Records for processing:
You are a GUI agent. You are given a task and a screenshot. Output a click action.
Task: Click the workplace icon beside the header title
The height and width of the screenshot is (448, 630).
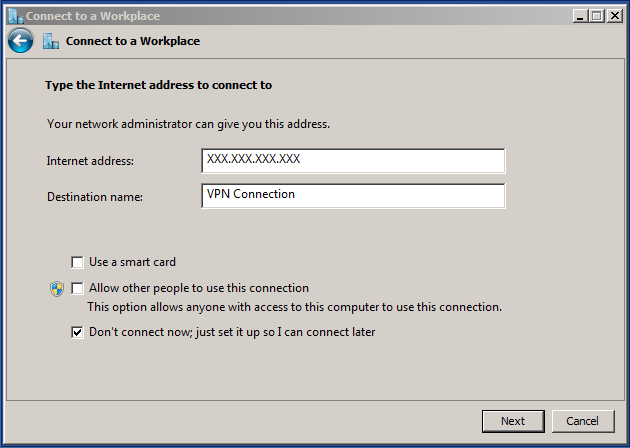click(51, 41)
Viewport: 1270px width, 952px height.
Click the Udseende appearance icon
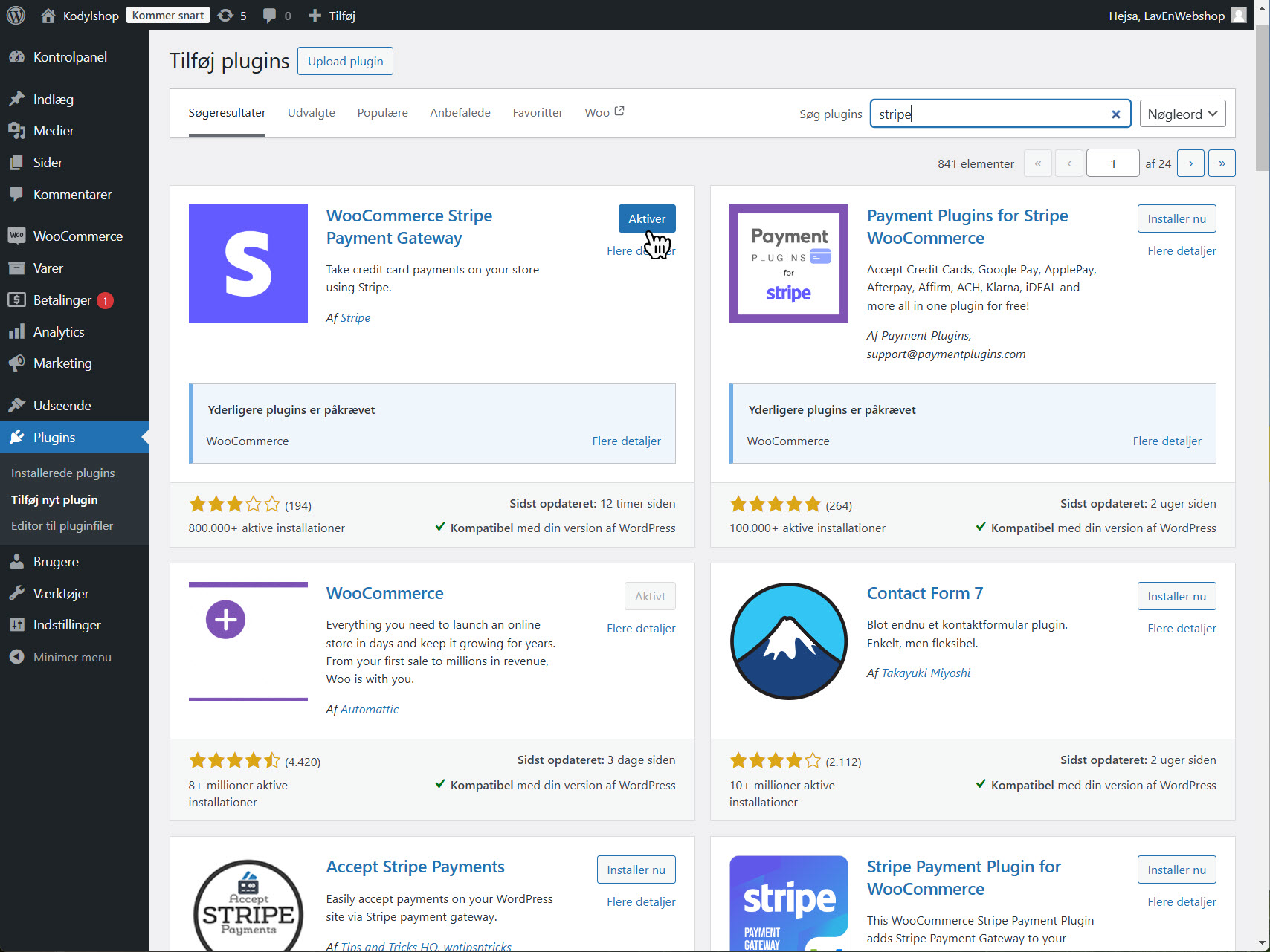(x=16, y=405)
==
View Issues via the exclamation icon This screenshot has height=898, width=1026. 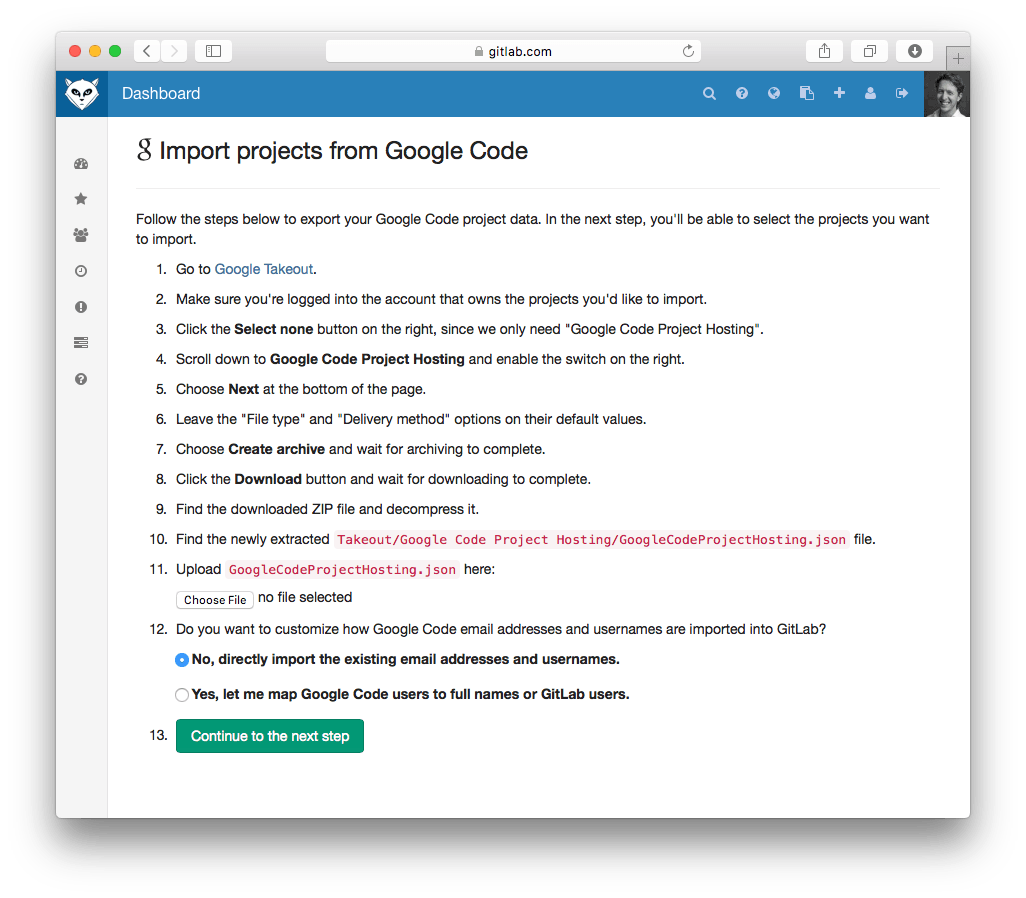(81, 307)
---
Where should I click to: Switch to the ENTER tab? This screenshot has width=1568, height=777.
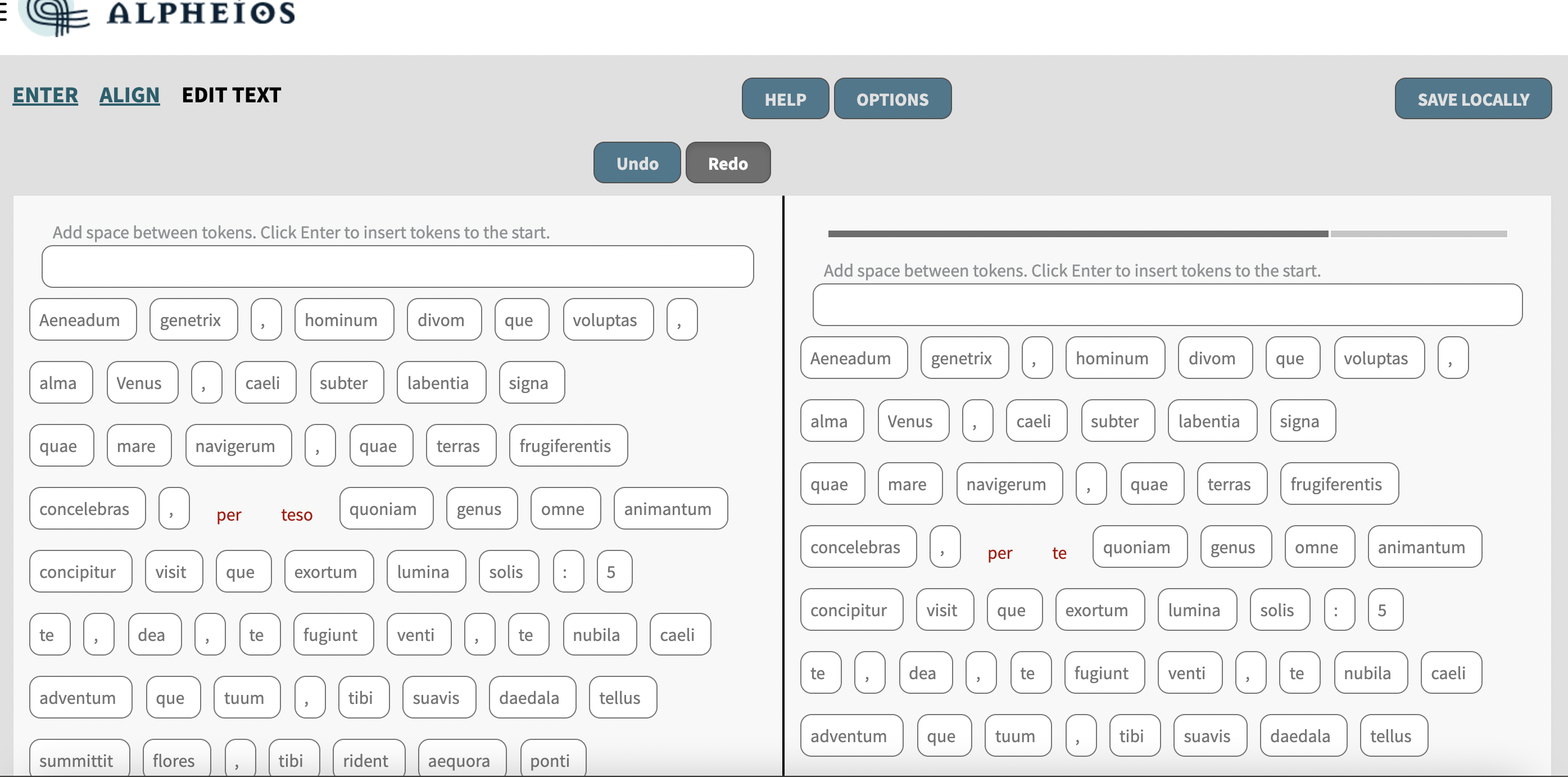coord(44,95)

What the exercise asks:
Update the lines from the line containing "You are a GUI" up to and including the line containing "(x=16, y=405)" by replacing "icon" with "button" and changing nothing else. Leave the pictures out of your answer.

Final result:
You are a GUI agent. You are given a task and a screenshot. Output a click action.
Task: Click the workplace button beside the header title
The height and width of the screenshot is (448, 630).
click(51, 41)
Viewport: 1270px width, 952px height.
Click the Udseende appearance button
(x=16, y=405)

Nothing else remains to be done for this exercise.